▸ **What is required**: Only lines, not pictures: please repeat exactly the lines from the one with "2130x1198 pixels. At" through the end of the listing.

▸ **Input data**:
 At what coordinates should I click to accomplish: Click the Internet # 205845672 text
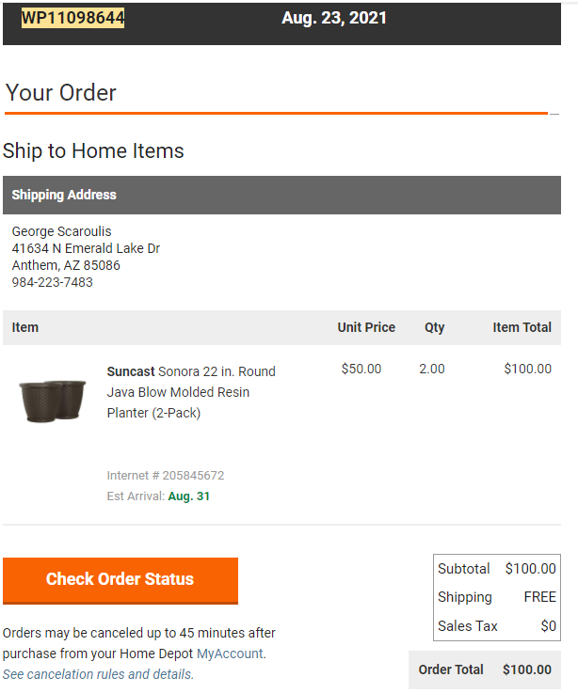(166, 475)
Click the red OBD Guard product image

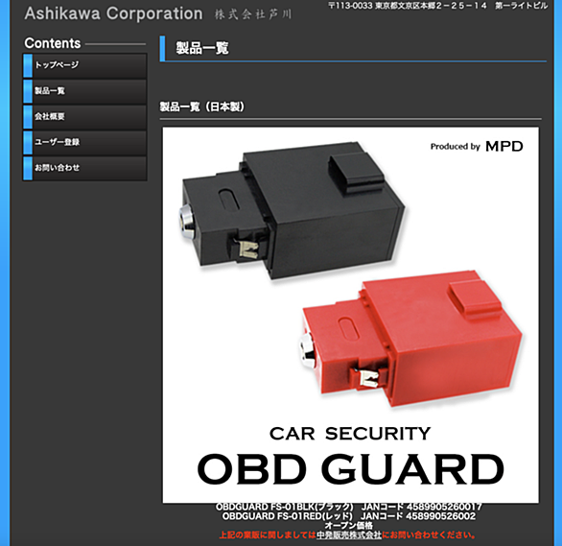click(x=410, y=338)
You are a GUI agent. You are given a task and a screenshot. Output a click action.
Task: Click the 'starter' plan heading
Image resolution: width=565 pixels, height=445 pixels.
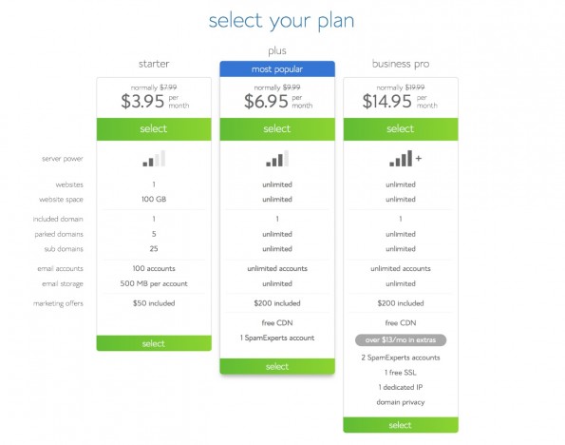click(x=154, y=64)
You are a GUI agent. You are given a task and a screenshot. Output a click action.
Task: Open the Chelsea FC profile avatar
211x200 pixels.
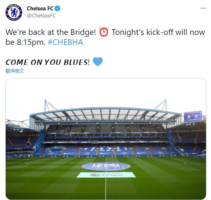[14, 12]
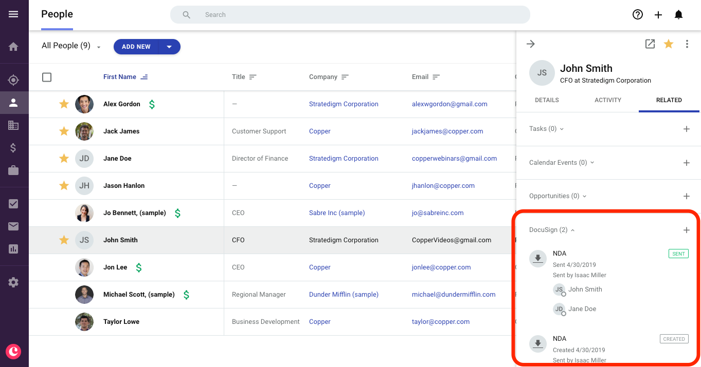This screenshot has height=367, width=701.
Task: Open the ADD NEW dropdown arrow
Action: (169, 47)
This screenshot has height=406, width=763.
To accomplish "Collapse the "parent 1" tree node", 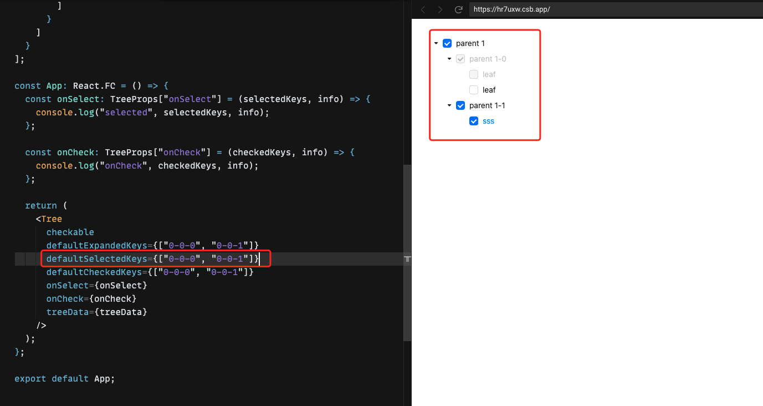I will pos(436,43).
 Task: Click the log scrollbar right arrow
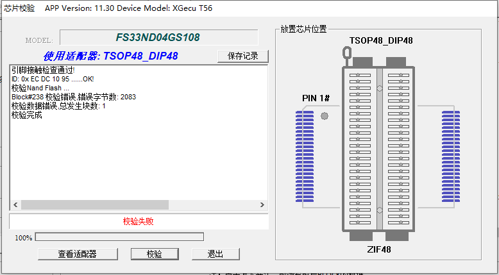pyautogui.click(x=262, y=204)
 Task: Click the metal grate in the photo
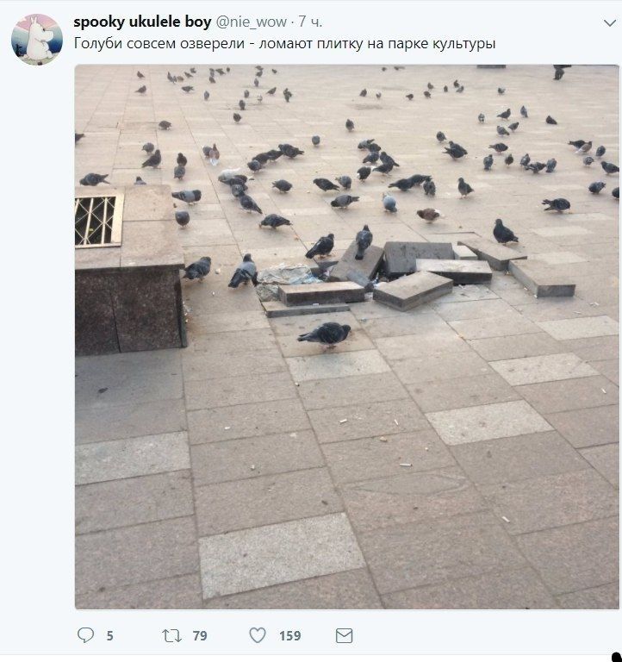click(99, 221)
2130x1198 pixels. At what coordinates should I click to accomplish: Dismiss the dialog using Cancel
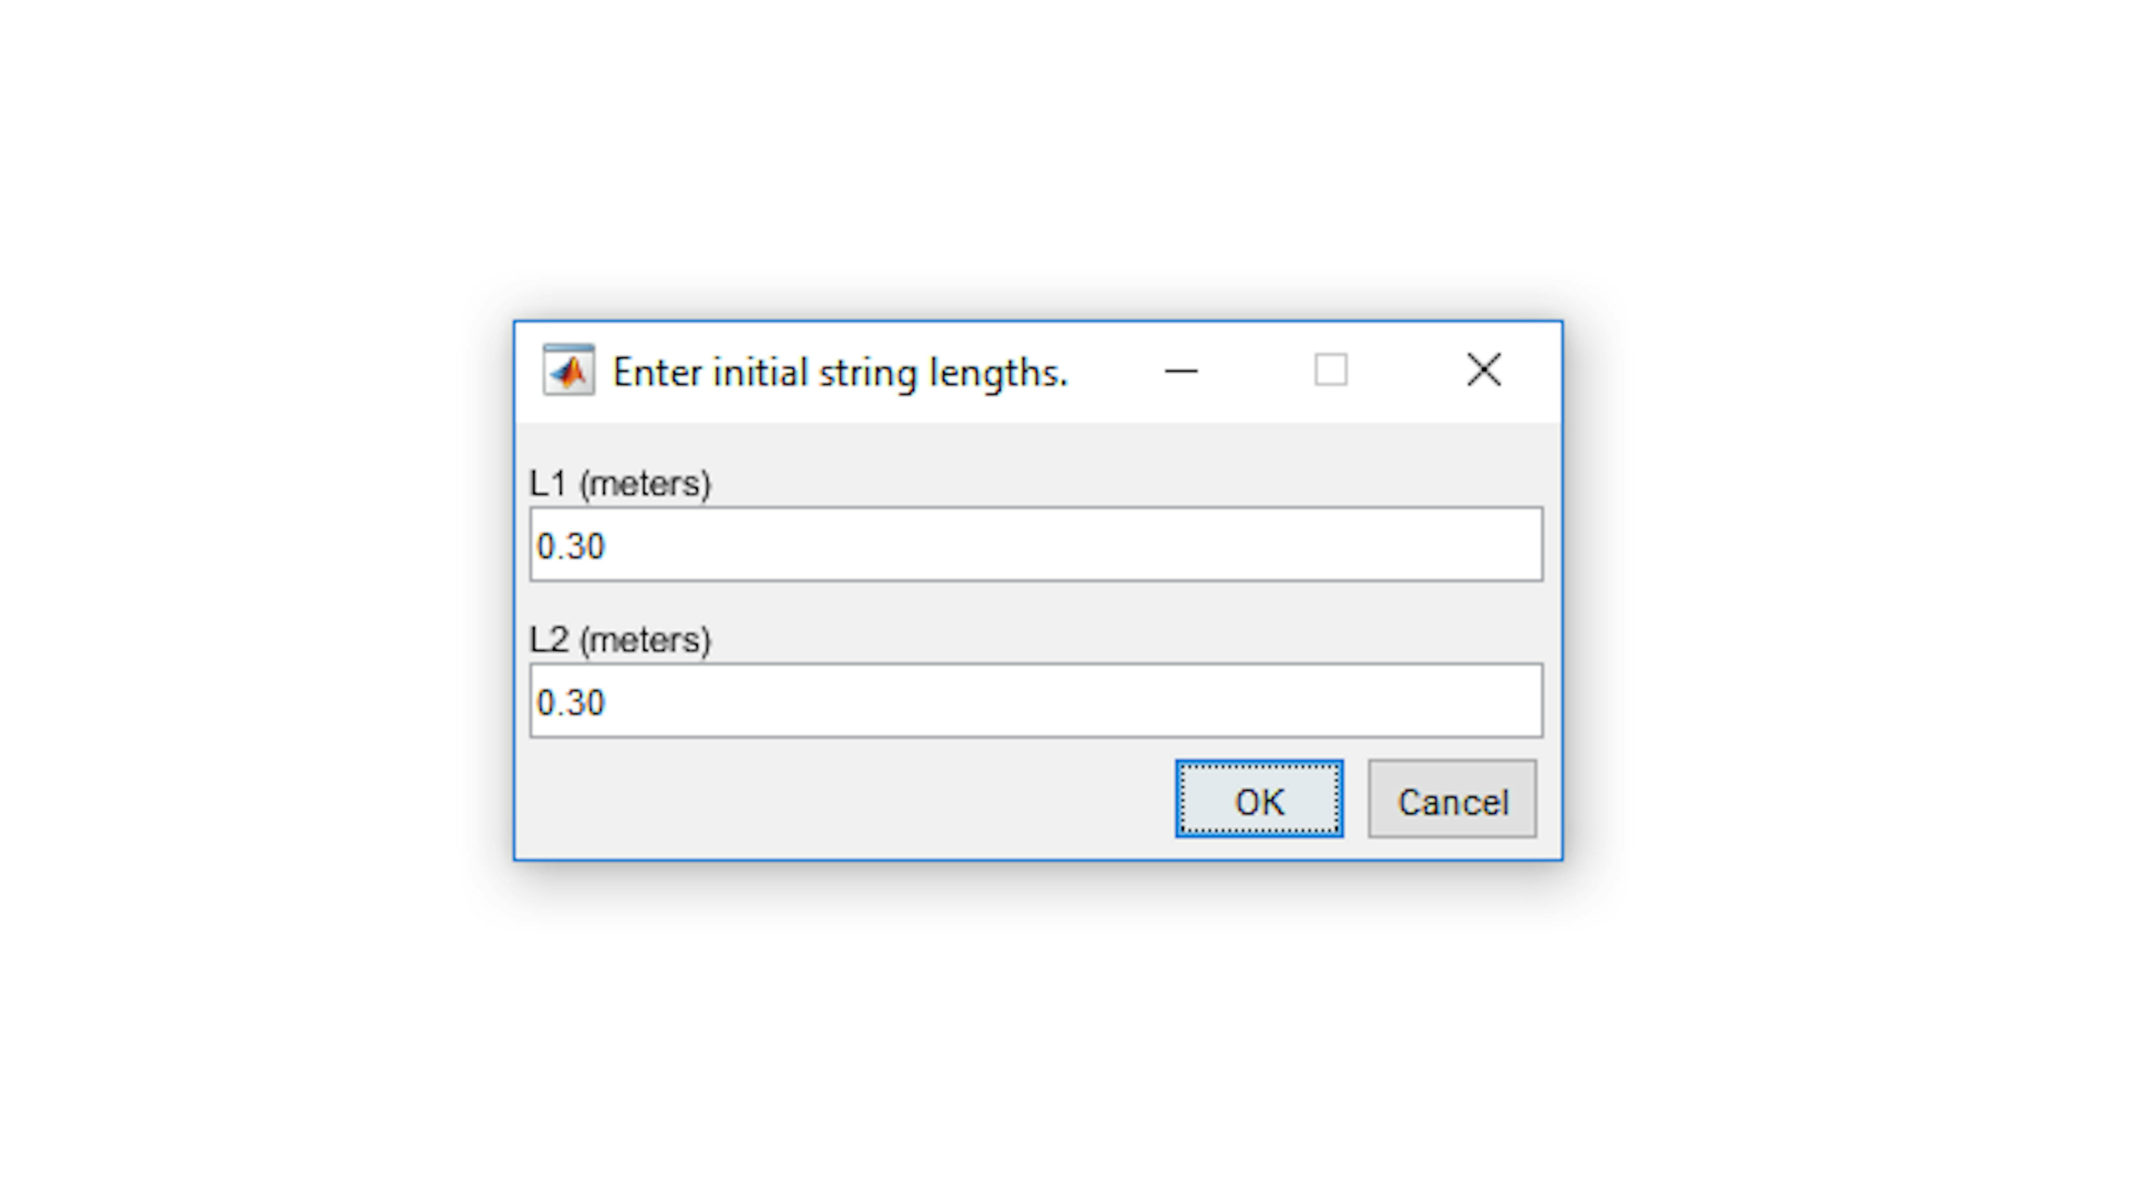(x=1452, y=799)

▸ **Reply**:
2130x1198 pixels. At what coordinates should I click to accomplish: Dismiss the dialog using Cancel
(x=1452, y=799)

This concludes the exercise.